══ INPUT DATA

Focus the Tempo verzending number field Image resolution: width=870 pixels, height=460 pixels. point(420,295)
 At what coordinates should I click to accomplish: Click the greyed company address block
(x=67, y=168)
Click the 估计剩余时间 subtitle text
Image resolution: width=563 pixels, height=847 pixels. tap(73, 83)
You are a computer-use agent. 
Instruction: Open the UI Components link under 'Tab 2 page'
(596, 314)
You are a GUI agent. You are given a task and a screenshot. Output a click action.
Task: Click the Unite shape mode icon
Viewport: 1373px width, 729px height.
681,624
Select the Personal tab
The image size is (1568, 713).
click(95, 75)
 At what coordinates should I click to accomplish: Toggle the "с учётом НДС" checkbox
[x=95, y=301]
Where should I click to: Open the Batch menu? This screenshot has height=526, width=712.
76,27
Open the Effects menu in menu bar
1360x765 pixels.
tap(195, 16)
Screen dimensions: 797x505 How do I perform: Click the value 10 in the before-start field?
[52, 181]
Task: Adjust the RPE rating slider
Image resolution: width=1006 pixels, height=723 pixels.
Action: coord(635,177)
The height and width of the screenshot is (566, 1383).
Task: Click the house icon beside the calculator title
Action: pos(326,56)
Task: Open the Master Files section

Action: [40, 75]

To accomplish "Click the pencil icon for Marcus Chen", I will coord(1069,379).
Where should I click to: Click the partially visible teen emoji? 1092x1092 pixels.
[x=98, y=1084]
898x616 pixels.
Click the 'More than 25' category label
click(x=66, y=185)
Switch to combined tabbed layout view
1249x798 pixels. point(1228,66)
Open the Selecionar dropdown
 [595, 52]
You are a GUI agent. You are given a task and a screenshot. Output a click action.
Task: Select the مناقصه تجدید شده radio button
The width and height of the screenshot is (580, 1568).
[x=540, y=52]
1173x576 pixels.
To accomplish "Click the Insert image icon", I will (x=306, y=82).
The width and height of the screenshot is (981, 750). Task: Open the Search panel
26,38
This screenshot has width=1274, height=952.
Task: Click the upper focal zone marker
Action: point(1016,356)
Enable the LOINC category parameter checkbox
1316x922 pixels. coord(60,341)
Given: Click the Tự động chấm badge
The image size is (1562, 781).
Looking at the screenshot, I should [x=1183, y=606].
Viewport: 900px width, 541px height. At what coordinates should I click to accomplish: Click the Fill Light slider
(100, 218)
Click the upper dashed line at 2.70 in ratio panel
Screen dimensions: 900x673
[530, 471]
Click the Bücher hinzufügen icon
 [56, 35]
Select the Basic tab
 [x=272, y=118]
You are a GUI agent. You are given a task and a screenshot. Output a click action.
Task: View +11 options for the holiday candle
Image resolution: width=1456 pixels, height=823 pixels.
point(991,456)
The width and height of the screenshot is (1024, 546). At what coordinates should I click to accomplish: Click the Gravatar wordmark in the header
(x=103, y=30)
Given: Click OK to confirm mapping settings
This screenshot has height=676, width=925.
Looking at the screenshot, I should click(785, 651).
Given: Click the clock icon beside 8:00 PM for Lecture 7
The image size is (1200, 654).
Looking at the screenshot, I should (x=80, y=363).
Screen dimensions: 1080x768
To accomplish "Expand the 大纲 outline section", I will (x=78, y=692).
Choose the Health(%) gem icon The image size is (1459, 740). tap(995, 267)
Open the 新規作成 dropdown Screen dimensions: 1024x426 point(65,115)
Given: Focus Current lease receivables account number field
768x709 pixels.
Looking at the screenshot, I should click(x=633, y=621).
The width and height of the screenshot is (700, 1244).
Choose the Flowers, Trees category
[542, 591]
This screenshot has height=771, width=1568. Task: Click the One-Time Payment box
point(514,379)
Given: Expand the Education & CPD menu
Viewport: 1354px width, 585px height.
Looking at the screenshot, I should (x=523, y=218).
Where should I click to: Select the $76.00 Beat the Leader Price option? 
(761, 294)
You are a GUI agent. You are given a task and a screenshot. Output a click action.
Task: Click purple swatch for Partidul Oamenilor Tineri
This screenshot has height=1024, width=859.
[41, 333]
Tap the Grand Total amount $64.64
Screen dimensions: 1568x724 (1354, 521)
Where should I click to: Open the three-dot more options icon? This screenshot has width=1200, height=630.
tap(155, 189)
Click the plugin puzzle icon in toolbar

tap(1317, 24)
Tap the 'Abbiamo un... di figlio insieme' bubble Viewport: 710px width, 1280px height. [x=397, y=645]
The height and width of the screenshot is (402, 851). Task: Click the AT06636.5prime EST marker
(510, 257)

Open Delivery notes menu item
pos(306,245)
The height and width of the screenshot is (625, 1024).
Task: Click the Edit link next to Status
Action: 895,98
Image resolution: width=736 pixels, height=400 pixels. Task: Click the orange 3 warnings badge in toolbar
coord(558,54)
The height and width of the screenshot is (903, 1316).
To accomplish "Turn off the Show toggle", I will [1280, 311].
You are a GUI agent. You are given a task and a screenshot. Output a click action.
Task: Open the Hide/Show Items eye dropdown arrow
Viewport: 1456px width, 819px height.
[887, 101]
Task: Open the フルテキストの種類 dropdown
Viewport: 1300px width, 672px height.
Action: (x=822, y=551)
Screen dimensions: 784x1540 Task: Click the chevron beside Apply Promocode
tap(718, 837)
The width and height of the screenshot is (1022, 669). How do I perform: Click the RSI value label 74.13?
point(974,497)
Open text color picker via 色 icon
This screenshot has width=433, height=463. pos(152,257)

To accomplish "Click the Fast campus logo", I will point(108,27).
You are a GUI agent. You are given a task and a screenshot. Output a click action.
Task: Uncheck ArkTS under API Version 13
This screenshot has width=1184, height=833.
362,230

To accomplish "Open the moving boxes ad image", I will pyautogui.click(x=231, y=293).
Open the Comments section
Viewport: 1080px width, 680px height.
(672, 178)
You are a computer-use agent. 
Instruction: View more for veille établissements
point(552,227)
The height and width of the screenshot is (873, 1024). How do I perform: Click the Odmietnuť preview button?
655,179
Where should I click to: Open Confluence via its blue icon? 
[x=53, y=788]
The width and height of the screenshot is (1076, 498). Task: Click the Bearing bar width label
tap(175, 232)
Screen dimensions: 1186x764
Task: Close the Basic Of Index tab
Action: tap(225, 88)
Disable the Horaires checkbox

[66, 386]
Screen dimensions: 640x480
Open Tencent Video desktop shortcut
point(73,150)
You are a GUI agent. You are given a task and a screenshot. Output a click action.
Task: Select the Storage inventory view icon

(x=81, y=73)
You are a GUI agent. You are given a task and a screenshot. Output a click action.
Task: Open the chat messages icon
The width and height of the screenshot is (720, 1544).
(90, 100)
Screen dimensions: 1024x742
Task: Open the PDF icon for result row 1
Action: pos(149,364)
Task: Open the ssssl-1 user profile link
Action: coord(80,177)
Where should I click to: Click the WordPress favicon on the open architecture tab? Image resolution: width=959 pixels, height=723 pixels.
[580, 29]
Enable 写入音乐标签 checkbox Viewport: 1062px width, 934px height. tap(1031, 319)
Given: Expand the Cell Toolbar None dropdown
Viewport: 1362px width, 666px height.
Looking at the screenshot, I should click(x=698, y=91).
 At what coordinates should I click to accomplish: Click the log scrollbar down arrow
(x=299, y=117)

════

» TASK TO CARRY OUT: Line count for "Focus": state how many lines of the records contain it, and give only the number.

» TASK OUTPUT: 2